§ **ASSIGNED TASK**
Exact copies of the line with "This screenshot has width=1000, height=600." and of all lines after it through the end of the entries are required, and no other lines.

Entries taken from a collection:
________________________

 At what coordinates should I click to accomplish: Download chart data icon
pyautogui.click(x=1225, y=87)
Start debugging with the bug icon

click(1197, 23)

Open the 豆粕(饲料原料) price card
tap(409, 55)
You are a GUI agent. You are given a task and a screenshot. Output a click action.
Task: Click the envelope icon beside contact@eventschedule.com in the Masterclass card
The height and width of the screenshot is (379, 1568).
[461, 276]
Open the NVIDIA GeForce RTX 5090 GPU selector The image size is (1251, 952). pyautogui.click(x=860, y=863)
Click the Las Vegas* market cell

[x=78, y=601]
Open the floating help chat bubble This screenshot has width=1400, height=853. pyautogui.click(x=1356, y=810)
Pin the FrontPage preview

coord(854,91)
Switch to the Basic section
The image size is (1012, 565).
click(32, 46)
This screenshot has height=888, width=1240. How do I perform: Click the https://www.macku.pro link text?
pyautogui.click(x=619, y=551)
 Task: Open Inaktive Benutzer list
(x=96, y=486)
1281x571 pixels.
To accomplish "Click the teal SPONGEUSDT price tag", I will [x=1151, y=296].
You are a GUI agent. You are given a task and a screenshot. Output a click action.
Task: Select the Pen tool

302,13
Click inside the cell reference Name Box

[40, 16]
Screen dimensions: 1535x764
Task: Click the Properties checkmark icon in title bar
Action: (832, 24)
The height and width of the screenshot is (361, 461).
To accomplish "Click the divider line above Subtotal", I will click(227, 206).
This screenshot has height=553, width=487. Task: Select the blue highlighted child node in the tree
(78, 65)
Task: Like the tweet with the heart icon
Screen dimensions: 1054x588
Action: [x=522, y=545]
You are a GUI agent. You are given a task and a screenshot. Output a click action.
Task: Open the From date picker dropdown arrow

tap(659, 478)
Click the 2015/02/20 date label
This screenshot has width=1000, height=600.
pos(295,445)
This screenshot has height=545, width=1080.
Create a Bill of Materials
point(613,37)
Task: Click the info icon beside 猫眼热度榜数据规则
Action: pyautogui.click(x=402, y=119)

________________________

§ **OUTPUT FOR THIS EXERCISE**
This screenshot has width=1000, height=600.
pos(295,445)
This screenshot has height=545, width=1080.
Create a Bill of Materials
point(613,37)
Task: Click the info icon beside 猫眼热度榜数据规则
Action: pyautogui.click(x=402, y=119)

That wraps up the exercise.